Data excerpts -
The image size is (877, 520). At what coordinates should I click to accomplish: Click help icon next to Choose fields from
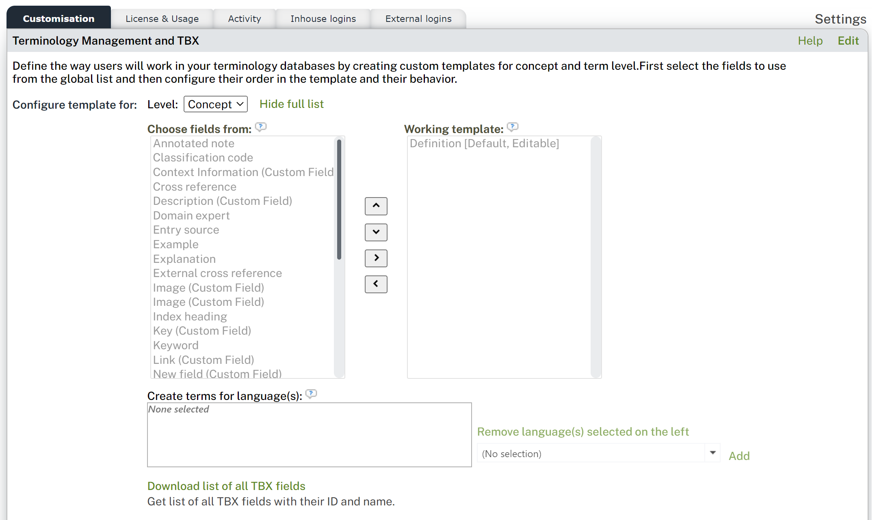tap(260, 127)
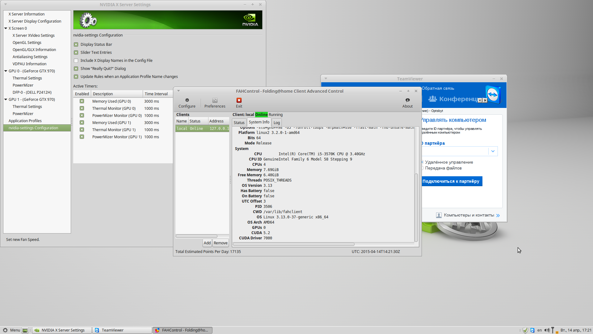Enable Include X Display Names checkbox
593x334 pixels.
76,61
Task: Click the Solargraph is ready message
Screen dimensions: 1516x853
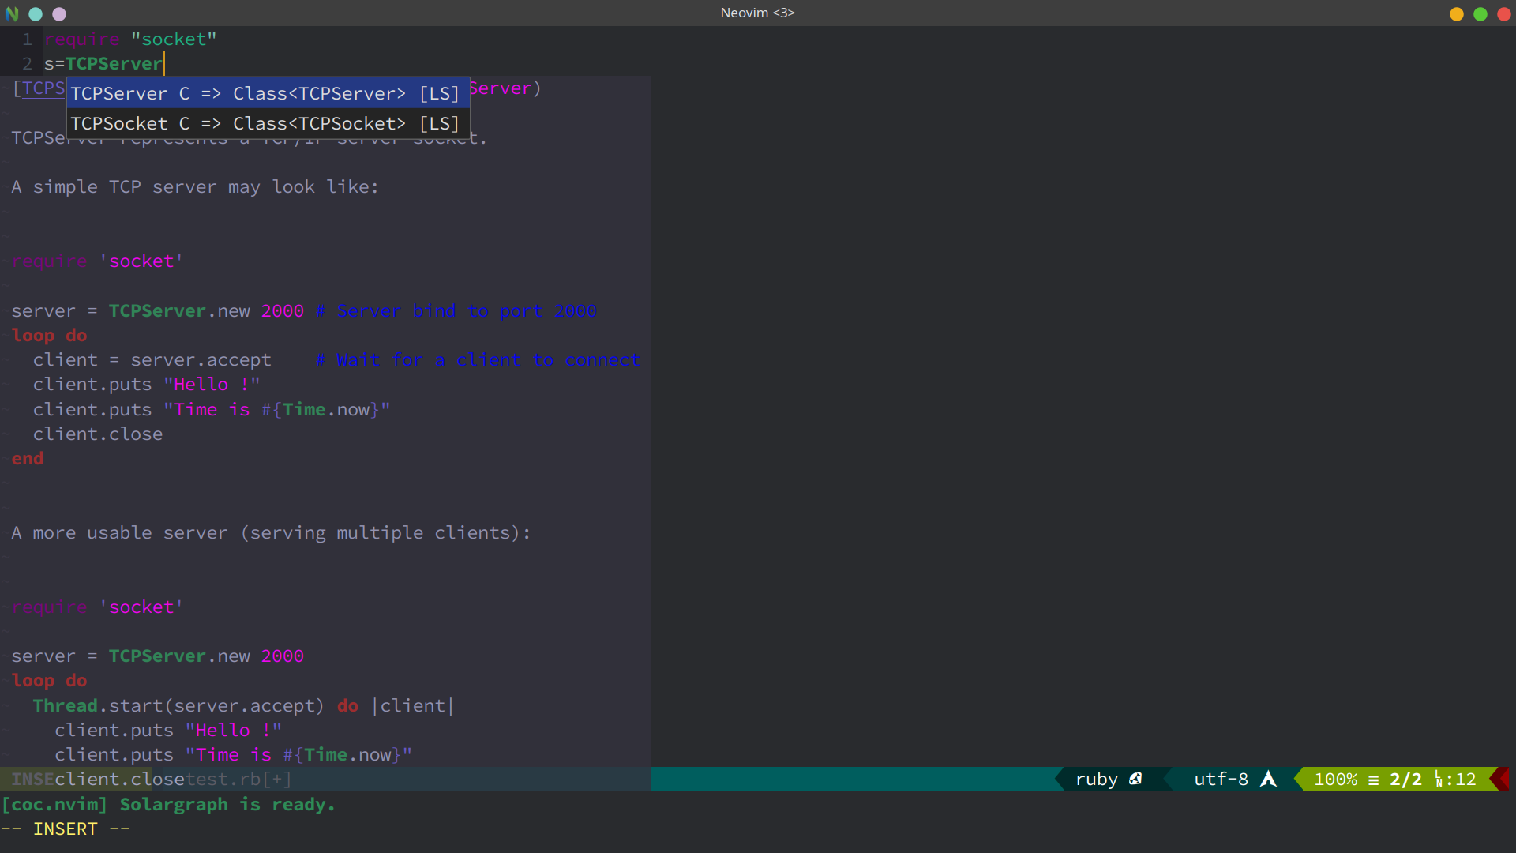Action: [x=168, y=805]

Task to complete - With all pictures omitted, return exactly the lines from the one containing "Task: Click the Solargraph is ready message" through the end of the entries above.

Problem solution -
Task: Click the Solargraph is ready message
Screen dimensions: 1516x853
Action: [x=168, y=805]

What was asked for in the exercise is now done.